Keep reading to find out:
- What calming food there is for canines.
- How to calm dog anxiety naturally (proven by science).
- Over-the-counter anxiety medications you can give to canines.
- The answers to “How to calm an anxious dog at night” & “How to treat anxiety in dogs?”
- And many more…
Table of contents
- Why is my dog anxious all of a sudden?
- How to calm down an anxious dog?
- 19 proven ways to calm an anxious dog (naturally)
- #1: Grooming
- #2: Canine massage
- #3: Dog acupressure
- #4: TTouch therapy
- #5: Companionship
- #6: Set up a ‘safe place’
- #7: Music therapy
- #8: White noise
- #9: Exercise
- #10: Mental stimulation
- #11: Chewy and licking toys
- #12: Long-lasting treats
- #13: Vet-approved aromatherapy
- #14: Dog appeasing pheromones (DAP)
- #15: Probiotics
- #16: Valerian root
- #17: Anxiety wrap
- #18: Be consistent
- #19: Stay calm as well
- How to calm an anxious dog in specific situations
- How to treat anxiety in dogs?
- Dog anxiety medication over the counter
Why is my dog anxious all of a sudden?
Your dog is anxious all of a sudden because of loud noises, the presence of unfamiliar people or animals, a change in routine or environment, or a recent bad experience. It could also be due to separation issues, loneliness, lack of stimulation, pain, heat cycle (in female dogs), aging, or dementia.
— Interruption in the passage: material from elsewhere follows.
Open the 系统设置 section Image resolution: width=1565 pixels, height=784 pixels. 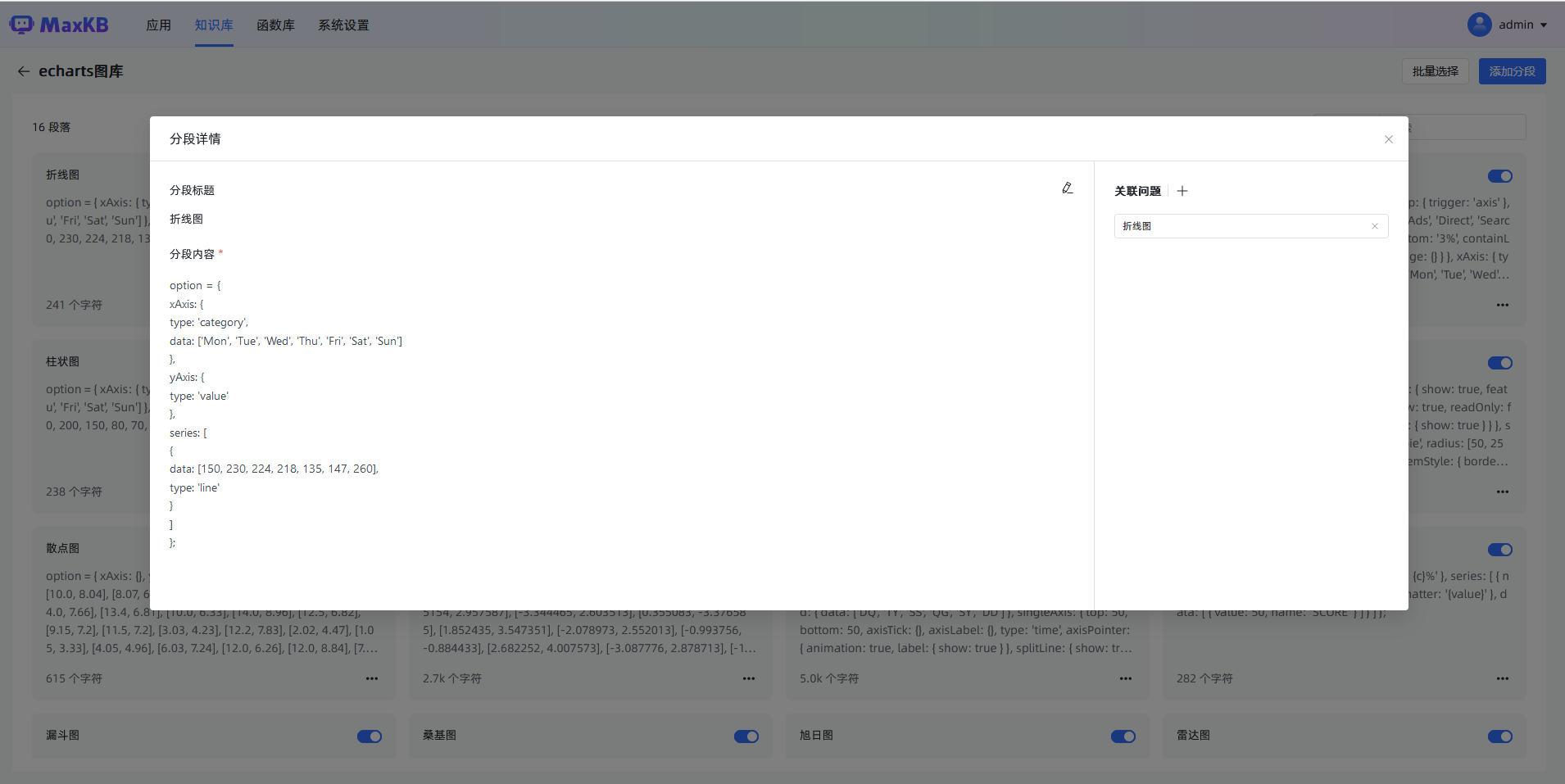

How to calm down an anxious dog?
You can calm down an anxious dog by using physical touch, staying with them, giving a safe place, playing music, using an anxiety wrap, keeping calm, or sticking to a routine. Also, giving them exercise, toys, treats, aromatherapy, calming pheromones, probiotics, and valerian may help them to relax.
Check out the signs of anxiety here: Why does my dog all of a sudden have anxiety?
19 proven ways to calm an anxious dog (naturally)
Do you know how powerful a simple touch is?
According to Saul Schanberg, a famous neuroscientist:
“Touch is far more essential than our other senses… It’s 10 times stronger than verbal or emotional contact.”
This is why a hug or pat on the back is so comforting. But only if it came from a person who’s important to us.
So, your touch can also be a natural cure for your anxious furry pal.
When nervous, our heart beats faster, right?
But one study found that grooming slows down a dog’s heart rate. Which is a sign that they’re relaxed.
8 out of 16 Greyhounds in the research were stroked for 8 minutes. And their heart rates were remarkably lower than those who didn’t receive any.
What to do?
Every day, allot at least 10 to 15 minutes of grooming time to your pooch.
You can brush or stroke them slowly using your hands.
- Under the chin.
- Back of the neck.
- The base of the tail.
Note: You know your pooch best. So if they like being petted in parts not listed above, do so.
For fearful dogs, especially rescue ones, read their body language.
If they’re licking their lips or showing the whites of their eyes, it means that they’re uncomfortable.
They may not like where you’re touching them. Or they’re still not used to affection.
So, reduce the time or lessen the pressure in your hands.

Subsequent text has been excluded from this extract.